At that point, the question becomes: How do we catch these problems that are happening during the production validation stage? Then there’s all the statistics behind how you figure out which components are at risk, what failures are most risky, and how you test for them.
Does that mean automakers are starting from square one for testing ventilators?
Luke: They’ll have to design a full test program, but it’s not that complicated to do. You can whip up a test program in a couple of days, then it’s just a matter of creating the test equipment. You have to create fixtures and test profiles and electronics and then scale that from the development environment. And in development you’re doing one-offs or one or two per day, whereas in the production environment, there are some parts you have to test 100% and others you only test once per shift.

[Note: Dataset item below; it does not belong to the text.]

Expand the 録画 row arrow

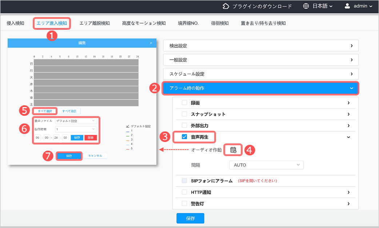click(x=348, y=103)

I don’t know exactly how it’s done in medical manufacturing, but it’s probably a similar combination of processes. They probably have more stringent expectations for final assembly, as well as a lot more redundancy and higher performance requirements.
Image courtesy of GM Canada.
So, the automakers will need to test to higher standards than they’re used to?
Luke: Not necessarily. The automotive industry faces the same thing with certain components that can’t be allowed to fail. Think of safety-critical systems like airbags: the requirements might be even more stringent than ventilators because it’s critical that an airbag works perfectly every time. If a ventilator stops working, there’s an opportunity to intervene and replace it; with an airbag, you’ve got one shot and it works or it doesn’t: it’s life or death.
Are there any other hurdles you can see in the short term?
Nathan: Well, you can retool an OEM, but automakers run a certain process; they have a procedure and a framework that they have to follow called the TS Standard. I don’t know what the equivalent is for medical equipment, but for automotive, everything is governed by this one specification.
So, it’s not as simple as an automaker saying, “I’m going to start making medical equipment,” because there’s a whole group of standards that they will have to adhere to. Even in the best of times, with a product that’s ready for production, it takes a year to get all the production processes proven out and done properly.
Even so, I think we’ll be better off because Ontario has a manufacturing supply chain that can support medical equipment production, and I think that will be beneficial for us. Ultimately, the people who make ventilators will continue making them; they’ll just source a lot more of their stuff from local Canadian suppliers as opposed to going overseas for it.